Case Report
Copyright ©The Author(s) 2016. Published by Baishideng Publishing Group Inc. All rights reserved.
World J Gastroenterol. Mar 14, 2016; 22(10): 3056-3061
Published online Mar 14, 2016. doi: 10.3748/wjg.v22.i10.3056
Lymphoepithelioma-like gastric carcinoma: A case report and review of the literature
Zhao-Hui Wang, Jun-Jun Zhao, Zhao Yuan
Zhao-Hui Wang, Zhao Yuan, Department of Gastroenterology, Dalian Municipal Central Hospital, Dalian 116033, Liaoning Province, China
Jun-Jun Zhao, Department of Pathology, Dalian Municipal Central Hospital, Dalian 116033, Liaoning Province, China
Author contributions: All authors contributed to the acquisition of data; Wang ZH and Yuan Z designed the research; Wang ZH was the physician in charge and participated in endoscopic treatment; Zhao JJ made the histopathologic and immunohistochemistry diagnosis, and provided the pathologic images; Wang ZH and Yuan Z performed the research and data analysis; Yuan Z wrote the manuscript; Wang ZH and Yuan Z revised the manuscript.
Institutional review board statement: The study was reviewed and approved by the Dalian Municipal Central Hospital Institutional Review Board.
Informed consent statement: The patient involved in this study gave her written informed consent authorizing use and disclosure of her protected health information.
Conflict-of-interest statement: None of the authors have any conflicts of interest to declare.
Open-Access: This article is an open-access article which was selected by an in-house editor and fully peer-reviewed by external reviewers.
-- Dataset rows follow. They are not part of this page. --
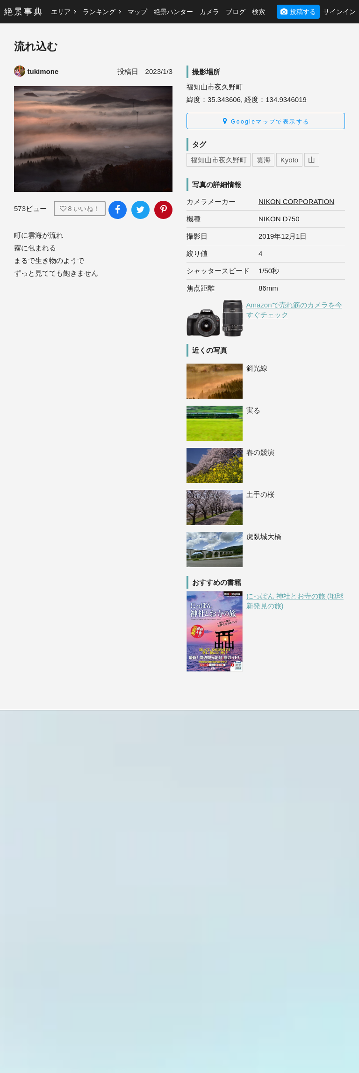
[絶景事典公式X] (75, 911)
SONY (279, 855)
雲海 (264, 160)
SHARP (281, 902)
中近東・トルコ (122, 826)
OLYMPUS (286, 831)
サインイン (339, 11)
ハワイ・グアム (122, 791)
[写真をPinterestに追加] (163, 210)
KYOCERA (286, 1008)
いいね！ (80, 208)
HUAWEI (283, 925)
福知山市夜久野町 (219, 160)
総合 (191, 755)
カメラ (209, 11)
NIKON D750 (279, 219)
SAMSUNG (286, 843)
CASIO (280, 973)
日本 (106, 755)
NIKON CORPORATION (296, 201)
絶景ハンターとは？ (299, 755)
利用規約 (27, 827)
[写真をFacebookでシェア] (117, 210)
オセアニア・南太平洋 (132, 802)
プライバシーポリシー (47, 839)
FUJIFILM (284, 890)
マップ (137, 11)
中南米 (109, 779)
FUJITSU (283, 984)
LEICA (279, 996)
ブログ (235, 11)
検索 (258, 11)
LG (274, 1020)
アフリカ (113, 850)
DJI (275, 961)
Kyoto (289, 160)
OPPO (279, 938)
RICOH (280, 866)
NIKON (280, 807)
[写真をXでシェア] (140, 210)
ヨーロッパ (116, 838)
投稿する (298, 11)
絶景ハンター (173, 11)
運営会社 (27, 850)
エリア (63, 11)
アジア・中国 (119, 814)
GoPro (279, 949)
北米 (106, 767)
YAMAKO (238, 1056)
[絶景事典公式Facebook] (22, 911)
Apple (278, 820)
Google (280, 914)
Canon (279, 796)
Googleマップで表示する (266, 121)
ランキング (102, 11)
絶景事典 (23, 11)
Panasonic (285, 879)
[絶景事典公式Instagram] (49, 911)
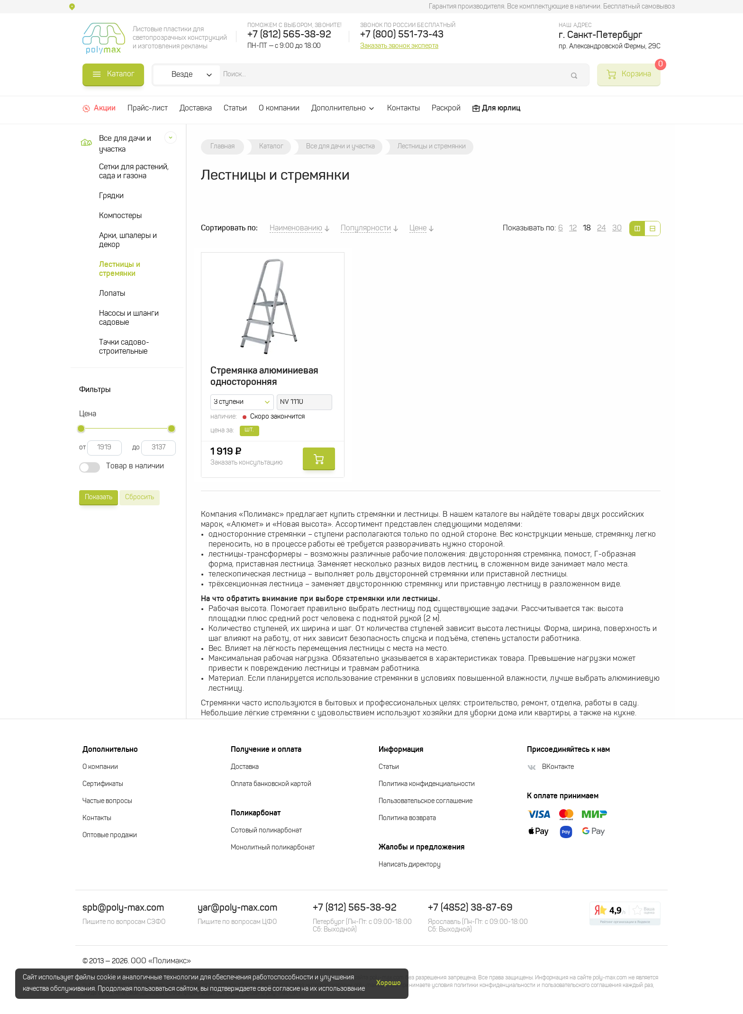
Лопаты (112, 294)
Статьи (235, 108)
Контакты (403, 108)
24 (601, 228)
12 (573, 228)
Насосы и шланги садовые (129, 318)
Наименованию (296, 228)
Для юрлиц (496, 108)
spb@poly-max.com (123, 908)
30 (617, 228)
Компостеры (120, 216)
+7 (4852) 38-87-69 (470, 908)
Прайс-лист (147, 108)
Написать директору (410, 864)
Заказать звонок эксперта (399, 46)
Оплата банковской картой (271, 784)
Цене (417, 228)
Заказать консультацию (246, 462)
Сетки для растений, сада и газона (134, 172)
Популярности (366, 228)
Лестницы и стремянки (119, 269)
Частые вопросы (107, 801)
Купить (319, 459)
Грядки (111, 196)
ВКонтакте (550, 767)
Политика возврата (407, 818)
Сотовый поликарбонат (266, 830)
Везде (182, 75)
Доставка (196, 108)
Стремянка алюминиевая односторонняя (264, 376)
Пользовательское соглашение (425, 801)
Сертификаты (102, 784)
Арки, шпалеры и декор (128, 240)
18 (587, 228)
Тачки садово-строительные (124, 347)
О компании (279, 108)
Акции (99, 108)
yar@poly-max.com (237, 908)
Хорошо (388, 983)
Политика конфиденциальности (427, 784)
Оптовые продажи (109, 835)
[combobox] (242, 402)
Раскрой (446, 108)
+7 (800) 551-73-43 (402, 35)
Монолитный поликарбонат (273, 847)
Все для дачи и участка (114, 144)
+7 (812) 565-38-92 (289, 35)
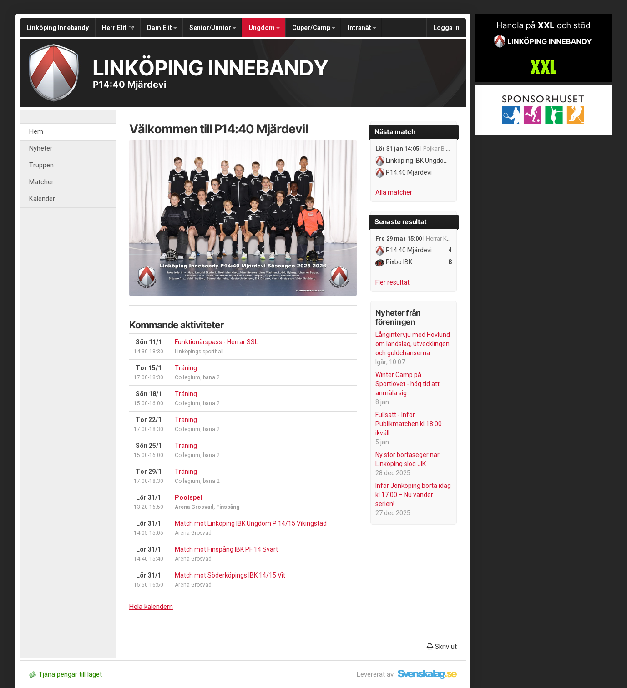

It is distributed in accordance with the Creative Commons Attribution Non Commercial (CC BY-NC 4.0) license, which permits others to distribute, remix, adapt, build upon this work non-commercially, and license their derivative works on different terms, provided the original work is properly cited and the use is non-commercial. See: http://creativecommons.org/licenses/by-nc/4.0/
Correspondence to: Zhao-Hui Wang, MD, PhD, Department of Gastroenterology, Dalian Municipal Central Hospital, No. 42 Xuegong Street, Dalian 116033, Liaoning Province, China. wdl2000411@aliyun.com
Telephone: +86-411-84412001-523 Fax: +86-411-84411941
Received: May 12, 2015
Peer-review started: May 14, 2015
First decision: July 10, 2015
Revised: July 27, 2015
Accepted: September 30, 2015
Article in press: September 30, 2015
Published online: March 14, 2016
Processing time: 297 Days and 2.8 Hours
Abstract

Lymphoepithelioma-like gastric carcinoma is a rare type of gastric cancer characterized by a carcinoma with intense stromal lymphocytic infiltration. Although lymphocytic infiltration is closely associated with Epstein-Barr virus (EBV) infection, concomitant occurrence with differentiated adenocarcinoma is relatively rare. The clinical manifestations of lymphoepithelioma-like gastric carcinoma (including EBV-positive and -negative forms) are similar to those of gastric cancer, and the diagnosis is based on pathologic, histologic, and immunohistochemical findings. This report describes the case of a 55-year-old female patient who presented with a 10-year history of recurrent and worsening abdominal pain and melena that had been occurring for 2 mo. An ulcerative lesion was detected in the stomach by endoscopic examination, which raised suspicion of early gastric cancer. A subsequent preoperative endoscopic biopsy showed adenocarcinoma, but the postoperative pathologic, histologic, and immunohistochemical analyses of the resected specimen revealed a final diagnosis of lymphoepithelioma-like gastric carcinoma.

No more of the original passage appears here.